For artist Isabelle Desjeux, 55, the value of community-based work is in the surprising ways audiences own the art. She says: “When people are inspired by what they have seen and when they create something from it, that’s when you know the art is successful.”

Another SAW highlight, the nine-day Islands Time-Based Art (ITBA) Festival, celebrated transitory moments with its theme of Just In Time. It was curated by multidisciplinary artist Angie Seah, 44, who goes professionally by “anGie seah”.

The festival – which brings together disciplines such as performance art, sound art, dance and theatre – featured 29 performances in its second edition. Organisers said their 42 Waterloo Street venue attracted close to 1,200 audience members.

On the importance of an artist-initiated festival, Seah says: “Institutions have this misconception that performance art has to be controversial.” She adds that it is difficult for institutions to “commission performances that don’t have a lot of cultural context”.

The performances treated audiences to a vast range of time-based art.

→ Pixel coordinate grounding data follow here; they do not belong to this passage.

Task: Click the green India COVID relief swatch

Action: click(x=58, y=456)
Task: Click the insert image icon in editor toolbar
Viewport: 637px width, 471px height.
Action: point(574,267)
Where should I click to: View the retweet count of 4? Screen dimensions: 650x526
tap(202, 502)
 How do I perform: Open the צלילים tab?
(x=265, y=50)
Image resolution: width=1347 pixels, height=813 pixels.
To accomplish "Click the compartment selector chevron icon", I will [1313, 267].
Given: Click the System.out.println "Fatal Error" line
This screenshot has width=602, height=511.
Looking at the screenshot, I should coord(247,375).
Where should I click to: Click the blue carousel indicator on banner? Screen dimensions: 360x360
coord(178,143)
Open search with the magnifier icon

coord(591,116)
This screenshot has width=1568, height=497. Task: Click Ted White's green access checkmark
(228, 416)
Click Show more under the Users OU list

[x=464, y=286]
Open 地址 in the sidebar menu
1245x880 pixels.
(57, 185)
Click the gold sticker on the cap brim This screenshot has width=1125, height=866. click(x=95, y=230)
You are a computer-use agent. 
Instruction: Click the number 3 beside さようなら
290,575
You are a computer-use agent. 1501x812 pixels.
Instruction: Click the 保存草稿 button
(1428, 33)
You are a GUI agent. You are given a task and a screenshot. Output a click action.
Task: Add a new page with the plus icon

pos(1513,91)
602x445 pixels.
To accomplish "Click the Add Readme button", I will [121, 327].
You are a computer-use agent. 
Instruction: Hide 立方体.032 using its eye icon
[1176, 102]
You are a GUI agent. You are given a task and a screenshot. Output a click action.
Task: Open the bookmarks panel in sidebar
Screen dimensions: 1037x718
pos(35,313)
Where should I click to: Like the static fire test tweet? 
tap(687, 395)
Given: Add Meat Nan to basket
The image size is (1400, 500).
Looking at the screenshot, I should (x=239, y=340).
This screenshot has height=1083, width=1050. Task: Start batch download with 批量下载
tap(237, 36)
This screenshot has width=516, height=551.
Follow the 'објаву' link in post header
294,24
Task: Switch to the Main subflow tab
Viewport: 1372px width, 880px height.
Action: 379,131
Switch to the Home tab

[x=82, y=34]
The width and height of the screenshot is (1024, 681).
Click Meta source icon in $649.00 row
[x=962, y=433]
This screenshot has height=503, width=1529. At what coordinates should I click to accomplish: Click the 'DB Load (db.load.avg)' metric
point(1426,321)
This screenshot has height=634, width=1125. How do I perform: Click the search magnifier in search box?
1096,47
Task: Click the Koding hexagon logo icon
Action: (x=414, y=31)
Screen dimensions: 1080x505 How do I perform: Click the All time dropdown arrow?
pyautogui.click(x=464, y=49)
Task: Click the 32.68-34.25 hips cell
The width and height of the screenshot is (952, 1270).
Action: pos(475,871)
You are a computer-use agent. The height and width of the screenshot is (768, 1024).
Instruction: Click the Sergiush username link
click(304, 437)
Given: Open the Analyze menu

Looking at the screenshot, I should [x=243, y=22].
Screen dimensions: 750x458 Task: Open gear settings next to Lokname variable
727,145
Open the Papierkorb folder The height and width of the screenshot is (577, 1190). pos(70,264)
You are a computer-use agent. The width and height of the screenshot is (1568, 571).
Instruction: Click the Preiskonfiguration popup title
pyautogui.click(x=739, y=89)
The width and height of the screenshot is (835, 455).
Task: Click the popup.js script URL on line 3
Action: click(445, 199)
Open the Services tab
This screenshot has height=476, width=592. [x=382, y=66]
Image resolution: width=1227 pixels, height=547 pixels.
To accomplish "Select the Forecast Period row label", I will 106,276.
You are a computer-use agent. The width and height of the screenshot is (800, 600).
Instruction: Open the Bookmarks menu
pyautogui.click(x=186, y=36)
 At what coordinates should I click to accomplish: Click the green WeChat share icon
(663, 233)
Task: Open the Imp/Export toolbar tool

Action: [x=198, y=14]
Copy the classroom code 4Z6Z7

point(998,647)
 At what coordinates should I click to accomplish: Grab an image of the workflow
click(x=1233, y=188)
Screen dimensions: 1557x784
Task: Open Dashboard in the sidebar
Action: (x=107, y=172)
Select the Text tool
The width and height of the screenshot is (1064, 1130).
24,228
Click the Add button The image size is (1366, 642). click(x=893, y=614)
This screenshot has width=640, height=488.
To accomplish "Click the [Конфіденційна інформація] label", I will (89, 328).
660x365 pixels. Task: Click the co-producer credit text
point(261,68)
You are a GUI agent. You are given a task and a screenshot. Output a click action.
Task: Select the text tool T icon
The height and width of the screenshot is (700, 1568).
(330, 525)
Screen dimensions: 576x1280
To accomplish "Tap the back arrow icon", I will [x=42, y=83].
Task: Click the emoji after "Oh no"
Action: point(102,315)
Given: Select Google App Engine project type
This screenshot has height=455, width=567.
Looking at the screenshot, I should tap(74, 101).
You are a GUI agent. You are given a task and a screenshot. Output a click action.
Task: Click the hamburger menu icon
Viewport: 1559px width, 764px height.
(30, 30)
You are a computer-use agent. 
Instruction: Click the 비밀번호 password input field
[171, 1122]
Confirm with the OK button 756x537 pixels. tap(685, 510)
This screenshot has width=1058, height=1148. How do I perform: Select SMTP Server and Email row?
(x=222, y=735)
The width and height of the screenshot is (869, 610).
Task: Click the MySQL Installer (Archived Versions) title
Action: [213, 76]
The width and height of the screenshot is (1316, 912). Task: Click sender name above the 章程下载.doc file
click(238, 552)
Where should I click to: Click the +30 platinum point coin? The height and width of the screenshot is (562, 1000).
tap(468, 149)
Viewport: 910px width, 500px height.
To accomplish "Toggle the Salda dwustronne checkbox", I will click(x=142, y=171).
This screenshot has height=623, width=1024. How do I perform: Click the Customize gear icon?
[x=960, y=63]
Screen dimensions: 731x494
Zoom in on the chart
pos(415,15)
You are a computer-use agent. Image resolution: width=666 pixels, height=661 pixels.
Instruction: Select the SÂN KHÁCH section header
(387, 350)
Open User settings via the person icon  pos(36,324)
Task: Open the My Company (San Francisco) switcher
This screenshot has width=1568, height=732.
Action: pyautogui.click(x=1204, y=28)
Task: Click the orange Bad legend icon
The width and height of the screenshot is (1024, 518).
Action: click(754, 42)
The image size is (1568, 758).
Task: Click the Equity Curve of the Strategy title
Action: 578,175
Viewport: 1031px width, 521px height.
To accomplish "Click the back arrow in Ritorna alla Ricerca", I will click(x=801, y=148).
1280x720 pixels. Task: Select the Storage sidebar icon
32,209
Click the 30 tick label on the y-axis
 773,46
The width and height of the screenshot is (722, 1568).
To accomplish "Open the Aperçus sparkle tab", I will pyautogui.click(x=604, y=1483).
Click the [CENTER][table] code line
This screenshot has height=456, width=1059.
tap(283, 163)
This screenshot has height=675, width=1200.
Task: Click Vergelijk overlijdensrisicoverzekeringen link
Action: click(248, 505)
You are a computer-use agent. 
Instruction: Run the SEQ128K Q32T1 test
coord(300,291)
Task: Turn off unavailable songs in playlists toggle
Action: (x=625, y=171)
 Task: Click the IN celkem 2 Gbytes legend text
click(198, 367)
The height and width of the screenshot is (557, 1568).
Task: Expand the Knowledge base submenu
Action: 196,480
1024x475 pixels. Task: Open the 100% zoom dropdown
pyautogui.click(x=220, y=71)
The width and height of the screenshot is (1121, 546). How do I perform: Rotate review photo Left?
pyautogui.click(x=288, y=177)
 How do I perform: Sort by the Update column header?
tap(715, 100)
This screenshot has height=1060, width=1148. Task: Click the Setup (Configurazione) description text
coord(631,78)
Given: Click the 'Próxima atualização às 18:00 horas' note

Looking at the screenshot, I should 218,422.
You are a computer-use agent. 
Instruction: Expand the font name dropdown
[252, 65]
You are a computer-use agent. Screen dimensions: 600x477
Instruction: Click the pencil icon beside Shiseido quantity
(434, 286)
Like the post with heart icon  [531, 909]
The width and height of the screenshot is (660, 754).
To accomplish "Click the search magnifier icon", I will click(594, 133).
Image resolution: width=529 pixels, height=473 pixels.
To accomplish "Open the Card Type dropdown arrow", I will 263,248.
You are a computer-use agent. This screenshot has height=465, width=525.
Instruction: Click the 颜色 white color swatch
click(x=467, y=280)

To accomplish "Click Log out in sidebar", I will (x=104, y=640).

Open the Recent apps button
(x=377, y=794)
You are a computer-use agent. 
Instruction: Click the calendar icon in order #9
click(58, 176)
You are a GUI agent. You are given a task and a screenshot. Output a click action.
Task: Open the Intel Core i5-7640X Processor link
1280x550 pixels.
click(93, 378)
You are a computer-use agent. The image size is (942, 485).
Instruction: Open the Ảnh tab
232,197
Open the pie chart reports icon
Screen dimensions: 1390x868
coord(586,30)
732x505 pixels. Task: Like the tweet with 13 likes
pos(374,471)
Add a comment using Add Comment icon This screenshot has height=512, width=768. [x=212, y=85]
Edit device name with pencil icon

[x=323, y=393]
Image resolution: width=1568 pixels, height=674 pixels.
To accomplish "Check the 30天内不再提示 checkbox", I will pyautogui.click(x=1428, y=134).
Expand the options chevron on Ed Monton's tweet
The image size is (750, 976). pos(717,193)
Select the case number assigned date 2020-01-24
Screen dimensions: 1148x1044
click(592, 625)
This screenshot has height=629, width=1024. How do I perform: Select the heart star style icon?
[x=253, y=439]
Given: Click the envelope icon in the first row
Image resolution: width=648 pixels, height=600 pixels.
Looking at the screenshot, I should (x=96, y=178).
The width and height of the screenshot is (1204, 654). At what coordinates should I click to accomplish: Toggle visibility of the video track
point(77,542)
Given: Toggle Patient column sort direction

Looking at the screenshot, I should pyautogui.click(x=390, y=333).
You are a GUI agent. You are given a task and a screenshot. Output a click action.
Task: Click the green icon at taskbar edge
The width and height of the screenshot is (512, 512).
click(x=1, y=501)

There is the daredevilry of corporeal artist Pat Toh’s impeccably choreographed Aqua Lung. The performer held the audience rapt, holding her breath underwater with a diver’s stamina. 

Visual artist Lina Adam (right) and young artist Nur Surianita performed their piece, mly mkn mly, on the closing day of the Islands Time-Based Art Festival. PHOTO: FIRAS

Then there is the tenderness of mly mkn mly – a collaboration between visual artist Lina Adam and young artist Nur Surianita. The duo sit across each other in an absorbing silence, marinating a chicken in a ritual that foregrounds the labour behind food.

Seah says: “I wanted audiences to have a greater appreciation of live presentations by artists who are not on the mainstream.”

For her, it is not so much getting local audiences to understand the works as it is to “open their minds to the existence of such practices”. 

And while a group of curious international curators visited ITBA, she maintains that her work remains committed to local artistic communities first. She says: “My objective is really for Singapore. There is so much work for us to do here, to promote (our art) and be accepted by institutions and audiences here.”